--- Исходный текст ---

В Беларусь мы попали благодаря тому, что сюда пригласили работать моего отца. Папа у меня архитектор. Здесь я окончила школу. Даже две: общеобразовательную (специальную языковую) и музыкальную. Хорошо помню эпизод с отказом родителей освободить меня от изучения белорусского языка. Папа тогда сказал, что раз я живу здесь, то и язык учить обязана. И я не пожалела ни одной секунды, проведенной с прекрасными учителями сначала в школе, а потом в инязе. Алла Станиславовна Соколовская надолго запомнится мне невероятно красивой мелодикой белорусской речи, пассионарностью, искренней любовью к родному языку и культуре. В свое время мне казалось странным, что среди моих одноклассников и сокурсников были те, кто здесь родились и выросли, но белорусский никогда не учили, стеснялись его, чурались…

Если бы существовал какой-нибудь волшебный способ, я выучила бы все языки мира. Мне нравится приезжать в страну и говорить на языке тех людей, которые там живут. Я, например, неуютно чувствую себя с магистрантами из Китая, потому что очень хотелось бы разговаривать с ними на китайском. Но, думаю, это дело времени. Заговорю.

— Что вас удерживает в Беларуси?

— Признаться, в Беларуси я живу не больше пяти месяцев в году. Но дело не в этом. Какая разница, где вы живете? Мир для меня не разделен на Беларусь, Францию, Италию… Для меня планета — это люди. И мне все равно, где они живут. Тем более что многие мои коллеги путешествуют благодаря профессиональной деятельности, некоторые каждые полгода-год улетают для участия в проектах в другие страны. Разделение на страны, особенно в современном мире, все более условно.

---

Задание 1: Перепишите в виде JSON-списка строк строки записей начиная со строки с "Where should I" и заканчивая строкой с "pyautogui.click(x=605, y=551)" включительно, по одной строке на элемент, без пустых строк. Изображения в ответ не включайте.

--- Записи для задания ---

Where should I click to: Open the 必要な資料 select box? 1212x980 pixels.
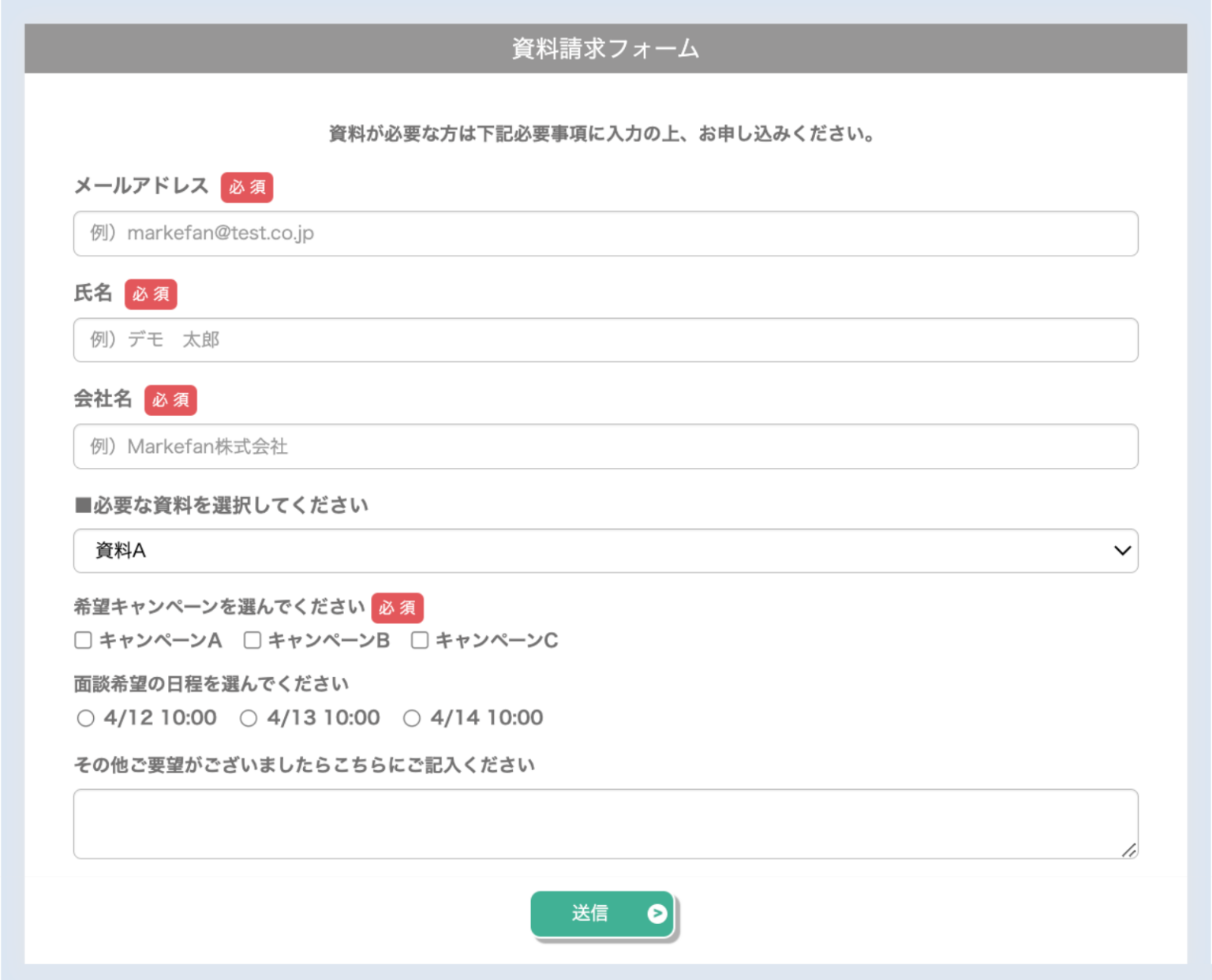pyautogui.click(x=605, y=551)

---
--- Записи для задания ---

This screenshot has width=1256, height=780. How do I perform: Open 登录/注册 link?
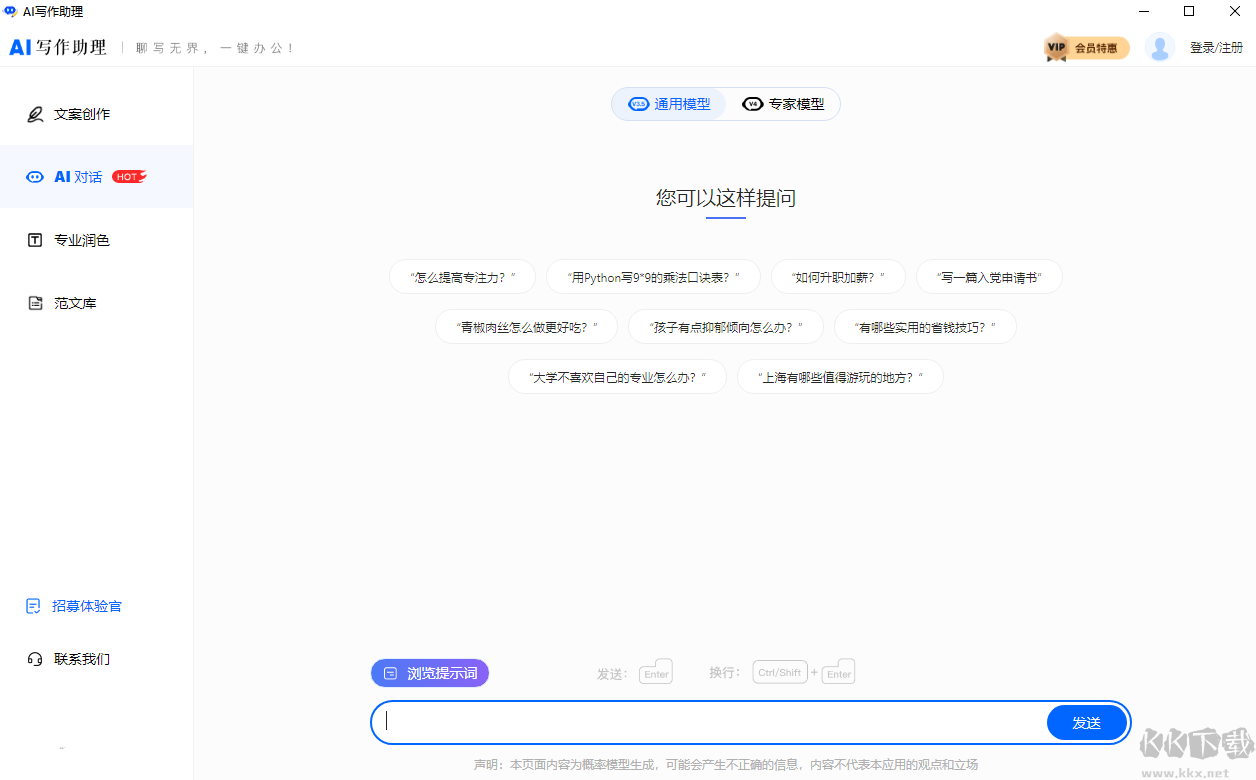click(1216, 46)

---
--- Записи для задания ---

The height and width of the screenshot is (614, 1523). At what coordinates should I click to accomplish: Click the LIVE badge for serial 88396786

---

Задание 2: Перечислите все страны, которые названы во фрагменте интервью.

Ожидаемый ответ 1:
[
  "Where should I click to: Open the 必要な資料 select box? 1212x980 pixels.",
  "pyautogui.click(x=605, y=551)"
]

Ожидаемый ответ 2: Беларусь, Китай, Франция, Италия.